**What you have to do**
Output the lines exactly as they appear, starting at the first line and going on through the line with "(x=329, y=138)", both ends included.

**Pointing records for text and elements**
— START —

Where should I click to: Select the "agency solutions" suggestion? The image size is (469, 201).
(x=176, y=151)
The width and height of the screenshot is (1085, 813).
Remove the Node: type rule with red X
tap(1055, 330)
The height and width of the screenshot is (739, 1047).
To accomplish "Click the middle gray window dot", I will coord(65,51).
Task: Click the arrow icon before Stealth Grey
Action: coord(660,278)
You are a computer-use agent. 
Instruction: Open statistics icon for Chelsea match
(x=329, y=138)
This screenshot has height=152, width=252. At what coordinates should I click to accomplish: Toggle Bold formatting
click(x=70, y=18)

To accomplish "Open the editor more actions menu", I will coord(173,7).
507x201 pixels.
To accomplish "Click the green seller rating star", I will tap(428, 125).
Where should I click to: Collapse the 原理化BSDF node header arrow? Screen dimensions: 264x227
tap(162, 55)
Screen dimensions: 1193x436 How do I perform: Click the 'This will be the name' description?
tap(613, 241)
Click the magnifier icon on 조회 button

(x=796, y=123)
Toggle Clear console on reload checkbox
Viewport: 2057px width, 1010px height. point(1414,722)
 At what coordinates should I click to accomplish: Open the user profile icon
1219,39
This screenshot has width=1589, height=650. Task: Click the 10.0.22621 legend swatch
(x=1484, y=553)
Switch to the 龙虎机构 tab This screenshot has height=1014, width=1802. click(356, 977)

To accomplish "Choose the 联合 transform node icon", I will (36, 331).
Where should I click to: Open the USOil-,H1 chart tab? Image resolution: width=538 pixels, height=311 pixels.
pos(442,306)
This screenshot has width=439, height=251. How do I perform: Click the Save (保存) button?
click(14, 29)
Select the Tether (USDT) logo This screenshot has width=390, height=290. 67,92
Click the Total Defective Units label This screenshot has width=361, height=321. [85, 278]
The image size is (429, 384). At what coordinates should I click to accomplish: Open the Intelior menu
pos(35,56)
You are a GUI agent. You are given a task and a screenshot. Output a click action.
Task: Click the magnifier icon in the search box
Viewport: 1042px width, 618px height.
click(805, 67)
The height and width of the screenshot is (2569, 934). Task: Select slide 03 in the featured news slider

— END —

**Solution to the problem**
Where should I click to: Select the "agency solutions" suggestion? The image size is (469, 201).
(x=176, y=151)
The width and height of the screenshot is (1085, 813).
Remove the Node: type rule with red X
tap(1055, 330)
The height and width of the screenshot is (739, 1047).
To accomplish "Click the middle gray window dot", I will coord(65,51).
Task: Click the arrow icon before Stealth Grey
Action: coord(660,278)
You are a computer-use agent. 
Instruction: Open statistics icon for Chelsea match
(x=329, y=138)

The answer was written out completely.